▶ **Data listing**
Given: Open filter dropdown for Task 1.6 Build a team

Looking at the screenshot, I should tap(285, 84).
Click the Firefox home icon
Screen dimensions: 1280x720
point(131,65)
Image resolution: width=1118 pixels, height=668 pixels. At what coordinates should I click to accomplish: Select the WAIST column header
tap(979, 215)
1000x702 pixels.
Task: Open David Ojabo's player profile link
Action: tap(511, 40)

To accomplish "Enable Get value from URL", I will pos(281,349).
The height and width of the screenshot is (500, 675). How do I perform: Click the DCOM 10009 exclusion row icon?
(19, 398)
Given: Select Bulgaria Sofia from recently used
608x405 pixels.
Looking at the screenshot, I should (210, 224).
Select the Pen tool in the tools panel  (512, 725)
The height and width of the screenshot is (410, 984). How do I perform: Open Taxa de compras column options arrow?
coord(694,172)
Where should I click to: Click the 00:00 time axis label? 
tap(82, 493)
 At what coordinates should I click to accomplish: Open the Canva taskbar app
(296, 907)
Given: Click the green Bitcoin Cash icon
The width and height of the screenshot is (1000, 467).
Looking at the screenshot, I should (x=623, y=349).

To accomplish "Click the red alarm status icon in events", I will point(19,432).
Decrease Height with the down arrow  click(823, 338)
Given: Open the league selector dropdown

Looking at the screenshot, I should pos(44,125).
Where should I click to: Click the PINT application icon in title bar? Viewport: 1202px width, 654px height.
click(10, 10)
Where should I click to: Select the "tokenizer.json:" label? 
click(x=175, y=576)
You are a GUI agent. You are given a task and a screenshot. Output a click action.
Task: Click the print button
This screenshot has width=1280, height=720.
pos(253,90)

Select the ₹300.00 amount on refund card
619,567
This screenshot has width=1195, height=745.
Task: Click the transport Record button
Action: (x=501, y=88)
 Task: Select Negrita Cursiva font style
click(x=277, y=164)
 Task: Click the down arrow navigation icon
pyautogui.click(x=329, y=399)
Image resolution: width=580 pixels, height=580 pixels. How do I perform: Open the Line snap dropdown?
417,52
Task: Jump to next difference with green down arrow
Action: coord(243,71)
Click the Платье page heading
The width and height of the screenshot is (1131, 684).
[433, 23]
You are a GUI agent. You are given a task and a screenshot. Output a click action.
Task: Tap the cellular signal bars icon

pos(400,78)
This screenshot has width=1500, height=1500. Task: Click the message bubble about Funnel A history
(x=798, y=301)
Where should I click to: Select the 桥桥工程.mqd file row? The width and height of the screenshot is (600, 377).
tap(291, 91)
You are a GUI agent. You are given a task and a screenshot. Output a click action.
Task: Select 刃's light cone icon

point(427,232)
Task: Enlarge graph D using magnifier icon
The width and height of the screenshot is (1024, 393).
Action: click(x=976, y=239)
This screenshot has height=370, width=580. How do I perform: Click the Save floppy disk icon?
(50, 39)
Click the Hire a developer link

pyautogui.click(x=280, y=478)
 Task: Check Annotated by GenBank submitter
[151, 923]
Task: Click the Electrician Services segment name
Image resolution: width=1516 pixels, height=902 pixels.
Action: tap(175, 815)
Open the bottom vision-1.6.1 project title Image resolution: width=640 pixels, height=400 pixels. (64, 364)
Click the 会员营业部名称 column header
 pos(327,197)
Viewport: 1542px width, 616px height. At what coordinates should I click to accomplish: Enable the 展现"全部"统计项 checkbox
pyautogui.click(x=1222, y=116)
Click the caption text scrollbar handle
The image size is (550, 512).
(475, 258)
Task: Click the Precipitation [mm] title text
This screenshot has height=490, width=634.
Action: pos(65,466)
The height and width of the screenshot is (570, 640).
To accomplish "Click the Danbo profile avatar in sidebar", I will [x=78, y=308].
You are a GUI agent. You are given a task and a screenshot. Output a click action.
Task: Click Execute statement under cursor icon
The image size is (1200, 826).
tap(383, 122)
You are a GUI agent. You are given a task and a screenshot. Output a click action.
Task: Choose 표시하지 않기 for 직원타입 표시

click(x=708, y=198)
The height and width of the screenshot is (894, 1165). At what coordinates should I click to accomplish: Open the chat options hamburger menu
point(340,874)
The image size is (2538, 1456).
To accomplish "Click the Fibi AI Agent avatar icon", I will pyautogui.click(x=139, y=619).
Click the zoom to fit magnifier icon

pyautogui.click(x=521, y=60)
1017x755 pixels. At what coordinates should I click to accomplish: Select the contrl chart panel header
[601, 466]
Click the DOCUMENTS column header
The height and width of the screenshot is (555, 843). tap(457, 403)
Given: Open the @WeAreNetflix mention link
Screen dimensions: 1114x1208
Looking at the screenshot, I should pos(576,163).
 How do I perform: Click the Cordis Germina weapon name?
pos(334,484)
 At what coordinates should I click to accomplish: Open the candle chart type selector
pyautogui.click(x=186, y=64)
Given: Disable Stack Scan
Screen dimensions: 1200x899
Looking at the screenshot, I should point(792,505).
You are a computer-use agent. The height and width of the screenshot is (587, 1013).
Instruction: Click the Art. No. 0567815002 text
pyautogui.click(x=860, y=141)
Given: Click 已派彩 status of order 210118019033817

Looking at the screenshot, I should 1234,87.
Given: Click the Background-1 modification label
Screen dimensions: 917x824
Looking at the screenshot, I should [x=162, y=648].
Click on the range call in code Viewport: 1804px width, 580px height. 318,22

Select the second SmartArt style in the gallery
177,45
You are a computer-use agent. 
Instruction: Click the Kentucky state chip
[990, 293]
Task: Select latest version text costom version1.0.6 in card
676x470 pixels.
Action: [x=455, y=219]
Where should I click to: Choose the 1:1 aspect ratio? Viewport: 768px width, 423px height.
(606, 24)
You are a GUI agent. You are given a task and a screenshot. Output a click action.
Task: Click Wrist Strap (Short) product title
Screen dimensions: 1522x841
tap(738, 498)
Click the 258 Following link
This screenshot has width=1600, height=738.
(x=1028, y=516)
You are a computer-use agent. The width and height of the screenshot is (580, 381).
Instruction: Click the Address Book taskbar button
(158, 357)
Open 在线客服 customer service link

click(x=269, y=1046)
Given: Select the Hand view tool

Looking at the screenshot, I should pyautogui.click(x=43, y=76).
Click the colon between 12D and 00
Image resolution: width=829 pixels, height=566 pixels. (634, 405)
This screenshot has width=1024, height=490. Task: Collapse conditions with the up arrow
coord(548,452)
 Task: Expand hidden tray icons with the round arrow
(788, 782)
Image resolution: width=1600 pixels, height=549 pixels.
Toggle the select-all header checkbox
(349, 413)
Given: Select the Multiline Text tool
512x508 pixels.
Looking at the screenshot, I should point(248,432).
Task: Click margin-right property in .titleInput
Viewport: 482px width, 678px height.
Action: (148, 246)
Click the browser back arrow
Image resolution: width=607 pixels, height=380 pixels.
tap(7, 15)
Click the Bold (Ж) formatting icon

▶ **Your assignment**
Retype the listing exactly. Leave nothing out.

▶ **Exercise result**
Given: Open filter dropdown for Task 1.6 Build a team

Looking at the screenshot, I should tap(285, 84).
Click the Firefox home icon
Screen dimensions: 1280x720
point(131,65)
Image resolution: width=1118 pixels, height=668 pixels. At what coordinates should I click to accomplish: Select the WAIST column header
tap(979, 215)
1000x702 pixels.
Task: Open David Ojabo's player profile link
Action: tap(511, 40)

To accomplish "Enable Get value from URL", I will pos(281,349).
The height and width of the screenshot is (500, 675). How do I perform: Click the DCOM 10009 exclusion row icon?
(19, 398)
Given: Select Bulgaria Sofia from recently used
608x405 pixels.
Looking at the screenshot, I should (210, 224).
Select the Pen tool in the tools panel  (512, 725)
The height and width of the screenshot is (410, 984). How do I perform: Open Taxa de compras column options arrow?
coord(694,172)
Where should I click to: Click the 00:00 time axis label? 
tap(82, 493)
 At what coordinates should I click to accomplish: Open the Canva taskbar app
(296, 907)
Given: Click the green Bitcoin Cash icon
The width and height of the screenshot is (1000, 467).
Looking at the screenshot, I should (x=623, y=349).

To accomplish "Click the red alarm status icon in events", I will point(19,432).
Decrease Height with the down arrow  click(823, 338)
Given: Open the league selector dropdown

Looking at the screenshot, I should pos(44,125).
Where should I click to: Click the PINT application icon in title bar? Viewport: 1202px width, 654px height.
click(10, 10)
Where should I click to: Select the "tokenizer.json:" label? 
click(x=175, y=576)
You are a GUI agent. You are given a task and a screenshot. Output a click action.
Task: Click the print button
This screenshot has width=1280, height=720.
pos(253,90)

Select the ₹300.00 amount on refund card
619,567
This screenshot has width=1195, height=745.
Task: Click the transport Record button
Action: (x=501, y=88)
 Task: Select Negrita Cursiva font style
click(x=277, y=164)
 Task: Click the down arrow navigation icon
pyautogui.click(x=329, y=399)
Image resolution: width=580 pixels, height=580 pixels. How do I perform: Open the Line snap dropdown?
417,52
Task: Jump to next difference with green down arrow
Action: coord(243,71)
Click the Платье page heading
The width and height of the screenshot is (1131, 684).
[433, 23]
You are a GUI agent. You are given a task and a screenshot. Output a click action.
Task: Tap the cellular signal bars icon

pos(400,78)
This screenshot has width=1500, height=1500. Task: Click the message bubble about Funnel A history
(x=798, y=301)
Where should I click to: Select the 桥桥工程.mqd file row? The width and height of the screenshot is (600, 377).
tap(291, 91)
You are a GUI agent. You are given a task and a screenshot. Output a click action.
Task: Select 刃's light cone icon

point(427,232)
Task: Enlarge graph D using magnifier icon
The width and height of the screenshot is (1024, 393).
Action: click(x=976, y=239)
This screenshot has height=370, width=580. How do I perform: Click the Save floppy disk icon?
(50, 39)
Click the Hire a developer link

pyautogui.click(x=280, y=478)
 Task: Check Annotated by GenBank submitter
[151, 923]
Task: Click the Electrician Services segment name
Image resolution: width=1516 pixels, height=902 pixels.
Action: tap(175, 815)
Open the bottom vision-1.6.1 project title Image resolution: width=640 pixels, height=400 pixels. (64, 364)
Click the 会员营业部名称 column header
 pos(327,197)
Viewport: 1542px width, 616px height. At what coordinates should I click to accomplish: Enable the 展现"全部"统计项 checkbox
pyautogui.click(x=1222, y=116)
Click the caption text scrollbar handle
The image size is (550, 512).
(475, 258)
Task: Click the Precipitation [mm] title text
This screenshot has height=490, width=634.
Action: pos(65,466)
The height and width of the screenshot is (570, 640).
To accomplish "Click the Danbo profile avatar in sidebar", I will [x=78, y=308].
You are a GUI agent. You are given a task and a screenshot. Output a click action.
Task: Click Execute statement under cursor icon
The image size is (1200, 826).
tap(383, 122)
You are a GUI agent. You are given a task and a screenshot. Output a click action.
Task: Choose 표시하지 않기 for 직원타입 표시

click(x=708, y=198)
The height and width of the screenshot is (894, 1165). At what coordinates should I click to accomplish: Open the chat options hamburger menu
point(340,874)
The image size is (2538, 1456).
To accomplish "Click the Fibi AI Agent avatar icon", I will pyautogui.click(x=139, y=619).
Click the zoom to fit magnifier icon

pyautogui.click(x=521, y=60)
1017x755 pixels. At what coordinates should I click to accomplish: Select the contrl chart panel header
[601, 466]
Click the DOCUMENTS column header
The height and width of the screenshot is (555, 843). tap(457, 403)
Given: Open the @WeAreNetflix mention link
Screen dimensions: 1114x1208
Looking at the screenshot, I should pos(576,163).
 How do I perform: Click the Cordis Germina weapon name?
pos(334,484)
 At what coordinates should I click to accomplish: Open the candle chart type selector
pyautogui.click(x=186, y=64)
Given: Disable Stack Scan
Screen dimensions: 1200x899
Looking at the screenshot, I should point(792,505).
You are a computer-use agent. The height and width of the screenshot is (587, 1013).
Instruction: Click the Art. No. 0567815002 text
pyautogui.click(x=860, y=141)
Given: Click 已派彩 status of order 210118019033817

Looking at the screenshot, I should 1234,87.
Given: Click the Background-1 modification label
Screen dimensions: 917x824
Looking at the screenshot, I should [x=162, y=648].
Click on the range call in code Viewport: 1804px width, 580px height. 318,22

Select the second SmartArt style in the gallery
177,45
You are a computer-use agent. 
Instruction: Click the Kentucky state chip
[990, 293]
Task: Select latest version text costom version1.0.6 in card
676x470 pixels.
Action: [x=455, y=219]
Where should I click to: Choose the 1:1 aspect ratio? Viewport: 768px width, 423px height.
(606, 24)
You are a GUI agent. You are given a task and a screenshot. Output a click action.
Task: Click Wrist Strap (Short) product title
Screen dimensions: 1522x841
tap(738, 498)
Click the 258 Following link
This screenshot has width=1600, height=738.
(x=1028, y=516)
You are a computer-use agent. The width and height of the screenshot is (580, 381).
Instruction: Click the Address Book taskbar button
(158, 357)
Open 在线客服 customer service link

click(x=269, y=1046)
Given: Select the Hand view tool

Looking at the screenshot, I should pyautogui.click(x=43, y=76).
Click the colon between 12D and 00
Image resolution: width=829 pixels, height=566 pixels. (634, 405)
This screenshot has width=1024, height=490. Task: Collapse conditions with the up arrow
coord(548,452)
 Task: Expand hidden tray icons with the round arrow
(788, 782)
Image resolution: width=1600 pixels, height=549 pixels.
Toggle the select-all header checkbox
(349, 413)
Given: Select the Multiline Text tool
512x508 pixels.
Looking at the screenshot, I should point(248,432).
Task: Click margin-right property in .titleInput
Viewport: 482px width, 678px height.
Action: (148, 246)
Click the browser back arrow
Image resolution: width=607 pixels, height=380 pixels.
tap(7, 15)
Click the Bold (Ж) formatting icon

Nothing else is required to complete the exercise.